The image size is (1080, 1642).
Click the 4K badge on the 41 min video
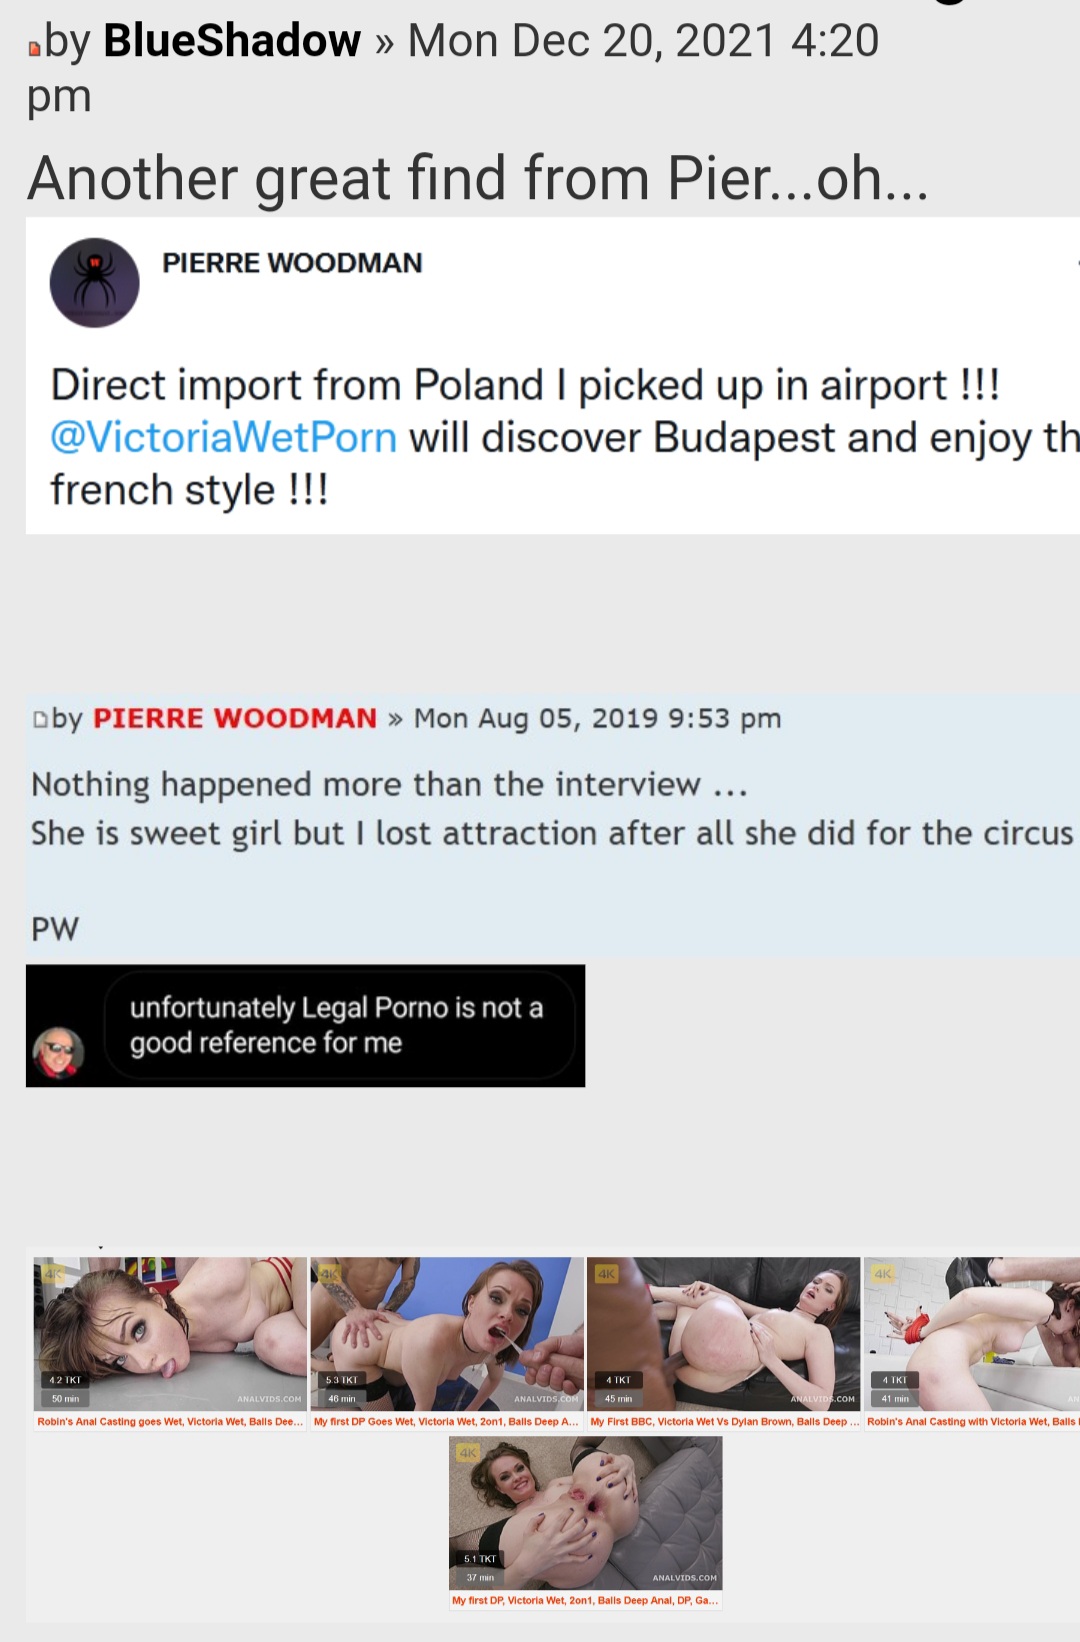(x=883, y=1274)
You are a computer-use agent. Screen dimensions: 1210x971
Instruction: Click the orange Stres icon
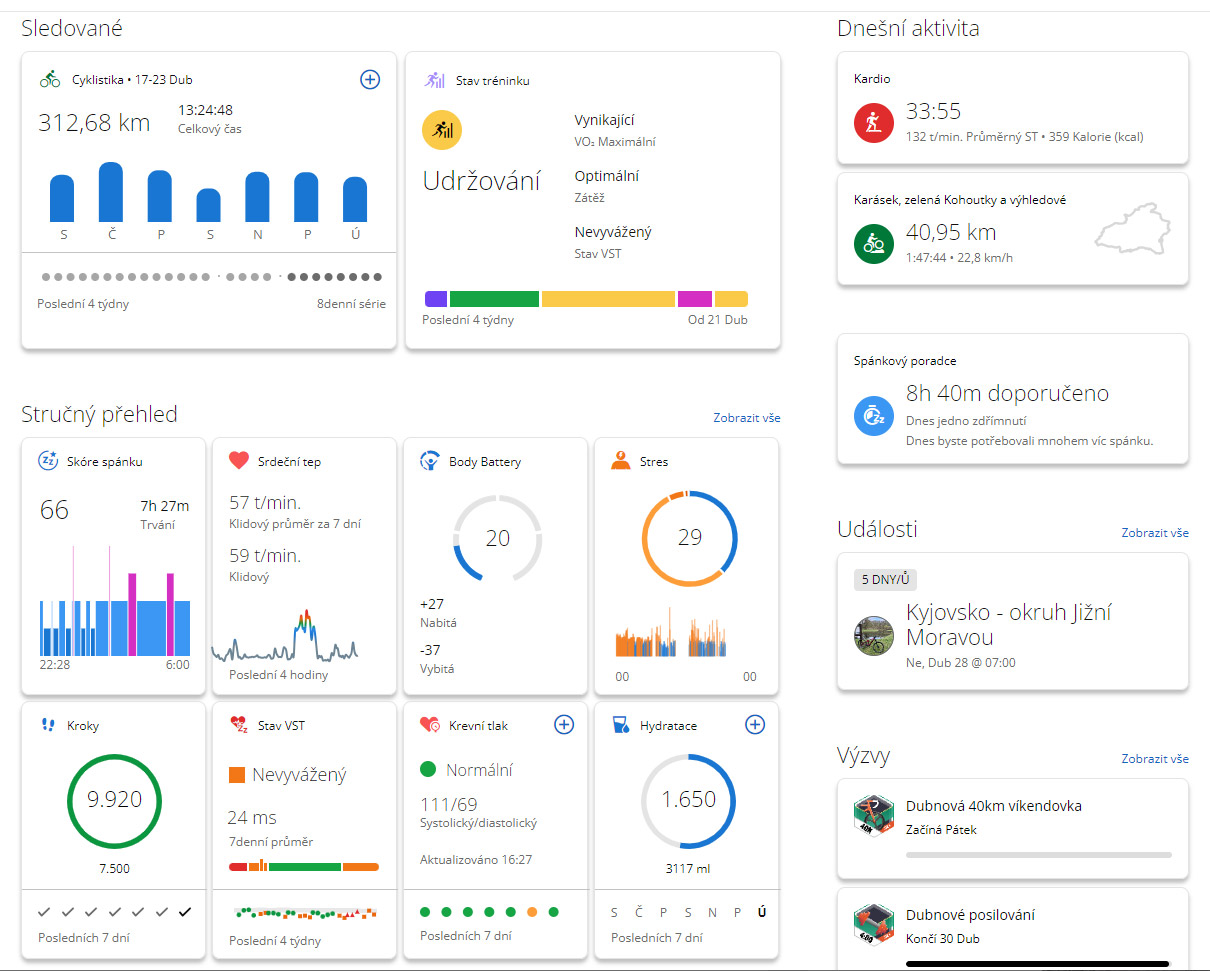tap(620, 461)
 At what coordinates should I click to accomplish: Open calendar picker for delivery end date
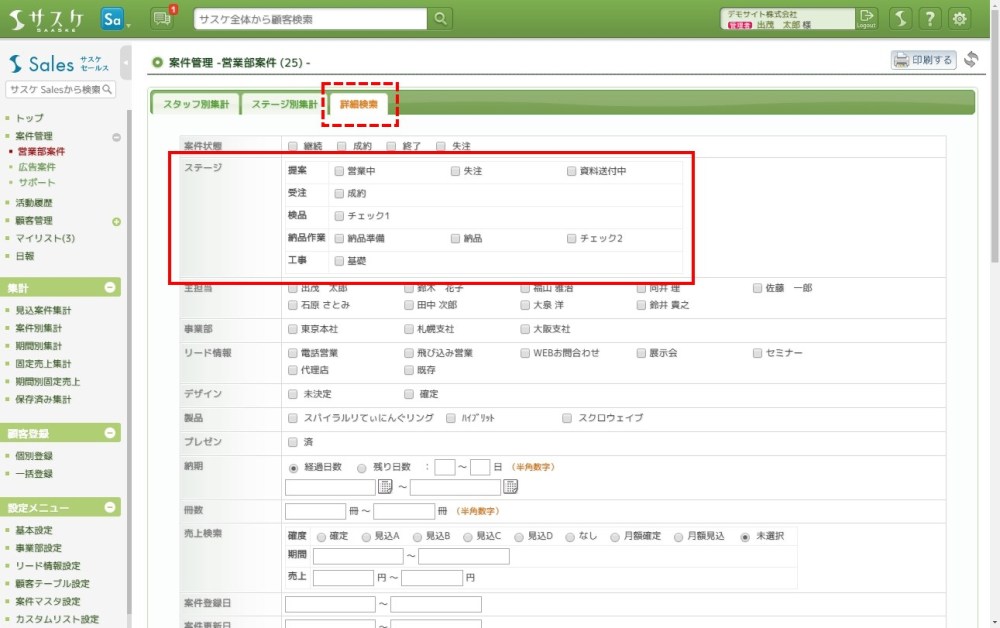[x=510, y=487]
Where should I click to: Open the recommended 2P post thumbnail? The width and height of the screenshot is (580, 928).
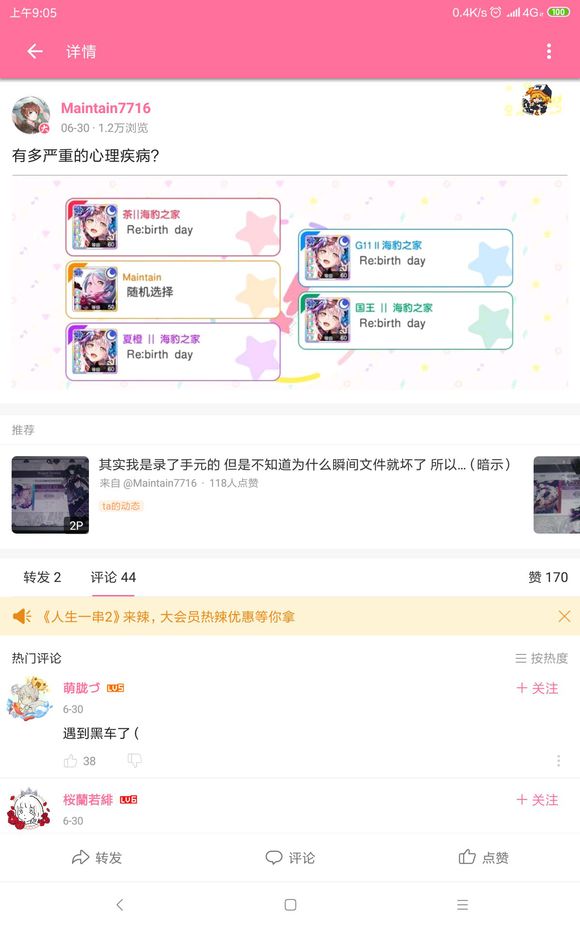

*****

● **Requirement**
From the line containing "Click the 4K badge on the 41 min video" through the final line of the listing above, reproduce every line exactly, with no pictures.

● **Result**
Click the 4K badge on the 41 min video
(x=883, y=1274)
You are a computer-use agent. Screen dimensions: 1210x971
Instruction: Click the orange Stres icon
tap(620, 461)
 At what coordinates should I click to accomplish: Open calendar picker for delivery end date
[x=510, y=487]
Where should I click to: Open the recommended 2P post thumbnail? The width and height of the screenshot is (580, 928).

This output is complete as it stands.